• **Work request**
Your task is to retype every entry exactly, omitting nothing.

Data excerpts
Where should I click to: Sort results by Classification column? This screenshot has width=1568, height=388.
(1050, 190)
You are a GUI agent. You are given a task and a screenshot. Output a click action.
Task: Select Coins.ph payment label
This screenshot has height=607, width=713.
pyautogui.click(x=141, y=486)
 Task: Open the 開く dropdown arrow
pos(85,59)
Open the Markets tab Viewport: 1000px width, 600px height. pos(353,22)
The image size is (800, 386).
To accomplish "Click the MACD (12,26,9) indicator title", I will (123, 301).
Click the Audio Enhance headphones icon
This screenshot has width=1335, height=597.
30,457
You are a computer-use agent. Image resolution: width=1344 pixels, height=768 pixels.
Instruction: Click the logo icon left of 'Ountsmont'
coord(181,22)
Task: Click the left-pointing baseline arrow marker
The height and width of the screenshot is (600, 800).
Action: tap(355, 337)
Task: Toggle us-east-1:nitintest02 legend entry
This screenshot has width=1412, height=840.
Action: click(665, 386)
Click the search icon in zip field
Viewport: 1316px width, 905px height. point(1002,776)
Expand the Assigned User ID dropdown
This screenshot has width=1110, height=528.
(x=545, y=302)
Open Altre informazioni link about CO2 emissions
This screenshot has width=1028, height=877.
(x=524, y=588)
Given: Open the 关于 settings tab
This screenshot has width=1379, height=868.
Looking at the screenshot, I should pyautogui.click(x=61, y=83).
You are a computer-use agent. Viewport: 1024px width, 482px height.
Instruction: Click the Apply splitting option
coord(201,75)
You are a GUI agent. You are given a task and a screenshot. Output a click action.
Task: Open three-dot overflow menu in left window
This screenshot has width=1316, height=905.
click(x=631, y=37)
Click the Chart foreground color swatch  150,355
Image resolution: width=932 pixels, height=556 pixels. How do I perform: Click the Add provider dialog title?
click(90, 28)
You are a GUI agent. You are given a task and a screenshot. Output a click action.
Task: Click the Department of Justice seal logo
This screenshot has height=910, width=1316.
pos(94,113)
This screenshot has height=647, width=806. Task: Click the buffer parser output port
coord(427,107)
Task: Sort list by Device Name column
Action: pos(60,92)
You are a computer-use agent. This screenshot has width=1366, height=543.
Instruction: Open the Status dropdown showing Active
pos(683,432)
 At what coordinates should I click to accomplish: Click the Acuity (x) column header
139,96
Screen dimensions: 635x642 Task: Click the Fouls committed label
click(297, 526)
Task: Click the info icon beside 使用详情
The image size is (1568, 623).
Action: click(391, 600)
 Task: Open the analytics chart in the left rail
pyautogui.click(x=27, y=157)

• **Written response**
Where should I click to: Sort results by Classification column? This screenshot has width=1568, height=388.
(1050, 190)
You are a GUI agent. You are given a task and a screenshot. Output a click action.
Task: Select Coins.ph payment label
This screenshot has height=607, width=713.
pyautogui.click(x=141, y=486)
 Task: Open the 開く dropdown arrow
pos(85,59)
Open the Markets tab Viewport: 1000px width, 600px height. pos(353,22)
The image size is (800, 386).
To accomplish "Click the MACD (12,26,9) indicator title", I will (123, 301).
Click the Audio Enhance headphones icon
This screenshot has width=1335, height=597.
30,457
You are a computer-use agent. Image resolution: width=1344 pixels, height=768 pixels.
Instruction: Click the logo icon left of 'Ountsmont'
coord(181,22)
Task: Click the left-pointing baseline arrow marker
The height and width of the screenshot is (600, 800).
Action: tap(355, 337)
Task: Toggle us-east-1:nitintest02 legend entry
This screenshot has width=1412, height=840.
Action: click(665, 386)
Click the search icon in zip field
Viewport: 1316px width, 905px height. point(1002,776)
Expand the Assigned User ID dropdown
This screenshot has width=1110, height=528.
(x=545, y=302)
Open Altre informazioni link about CO2 emissions
This screenshot has width=1028, height=877.
(x=524, y=588)
Given: Open the 关于 settings tab
This screenshot has width=1379, height=868.
Looking at the screenshot, I should pyautogui.click(x=61, y=83).
You are a computer-use agent. Viewport: 1024px width, 482px height.
Instruction: Click the Apply splitting option
coord(201,75)
You are a GUI agent. You are given a task and a screenshot. Output a click action.
Task: Open three-dot overflow menu in left window
This screenshot has width=1316, height=905.
click(x=631, y=37)
Click the Chart foreground color swatch  150,355
Image resolution: width=932 pixels, height=556 pixels. How do I perform: Click the Add provider dialog title?
click(90, 28)
You are a GUI agent. You are given a task and a screenshot. Output a click action.
Task: Click the Department of Justice seal logo
This screenshot has height=910, width=1316.
pos(94,113)
This screenshot has height=647, width=806. Task: Click the buffer parser output port
coord(427,107)
Task: Sort list by Device Name column
Action: pos(60,92)
You are a computer-use agent. This screenshot has width=1366, height=543.
Instruction: Open the Status dropdown showing Active
pos(683,432)
 At what coordinates should I click to accomplish: Click the Acuity (x) column header
139,96
Screen dimensions: 635x642 Task: Click the Fouls committed label
click(297, 526)
Task: Click the info icon beside 使用详情
The image size is (1568, 623).
Action: click(391, 600)
 Task: Open the analytics chart in the left rail
pyautogui.click(x=27, y=157)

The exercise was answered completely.